The suicide bomber who blew up a luxury hotel in Indonesia's capital has been identified and was the recruit of two men arrested in raids linked to the militant Muslim group blamed for the Bali bombs, police said on yesterday.
Initial investigations showed Tuesday's blast, which killed 10 people and wounded 150 at the US-run Marriott Hotel, could be linked to the shadowy Jemaah Islamiah (JI) group, the national police chief said.
"It is certainly heading in that direction," General Da'i Bachtiar told a news conference when asked if JI was responsible.
The breakthrough in identifying one perpetrator came as President Megawati Sukarnoputri, in her first public comments on the attack, said yesterday that the blast showed Southeast Asia's cooperation in the war on terror was inadequate.
Further complicating the task of counter-terrorism police was a recent move by their prey to avoid detection, Bachtiar said.
"One obstacle is that in the past they used communication equipment so that we could check them continuously," he said. "But recently they don't any more. We can't detect their signals."
The driver of the car, packed with explosives and fuel, was identified as Asmar Latin Sani, 28, from Lampung in the south of Sumatra island, Erwin Mappaseng, head of the police criminal investigation division, told reporters.
"He was known by two terrorist members who ... we had arrested," he said. "He was certainly recruited by them."
Mappaseng sidestepped questions on whether the two detainees were members of the JI network, which has been blamed in last year's Bali bombings and linked to al-Qaeda, although he did use JI terminology to describe the role of the three men.
"He [Asmar] was certainly recruited by this group. And certainly from the Bali terrorist group and their friends. But I didn't say they were members of which wakalah," Mappaseng said, using the JI word for a state-level cell.
Mappaseng named the two "terrorist" detainees as Sardono Siliwangi and Mohammad Rais.
A day earlier, police released grisly photos of the reconstructed head of the suicide bomber showing a youngish man with a small goatee beard.
The two men who identified the head were arrested in Jakarta and in the Java town of Semarang where police last month arrested at least four people along with 1,200 detonators, weapons and 900kg of bomb ingredient potassium chlorate, said deputy national police spokesman Edward Aritonang.

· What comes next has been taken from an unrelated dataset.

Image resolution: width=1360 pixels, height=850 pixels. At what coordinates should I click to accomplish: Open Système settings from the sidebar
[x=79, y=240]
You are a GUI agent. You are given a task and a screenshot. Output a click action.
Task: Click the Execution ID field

Investigators have already highlighted similarities between Tuesday's bomb and the Bali nightclub blasts, particularly the composition of the explosives used in the latest strike.
A mobile phone was used to detonate the bomb, as in at least one of the Bali bombs. The Bali bombs were made from a cocktail composed essentially of potassium chlorate and TNT. Police said the Marriott bomb contained TNT and a "black powder."
Tuesday's attack followed a spate of global terror warnings, and officials have said they fear more strikes.
Addressing diplomats from ASEAN at a public lecture in Jakarta, Megawati said no nation or group of countries could ever overcome the threat of international terrorism alone.
"In Indonesia's view, which is shared by the rest of ASEAN members, it will take a global coalition involving all nations, all societies, religions and cultures to defeat this threat," Megawati said.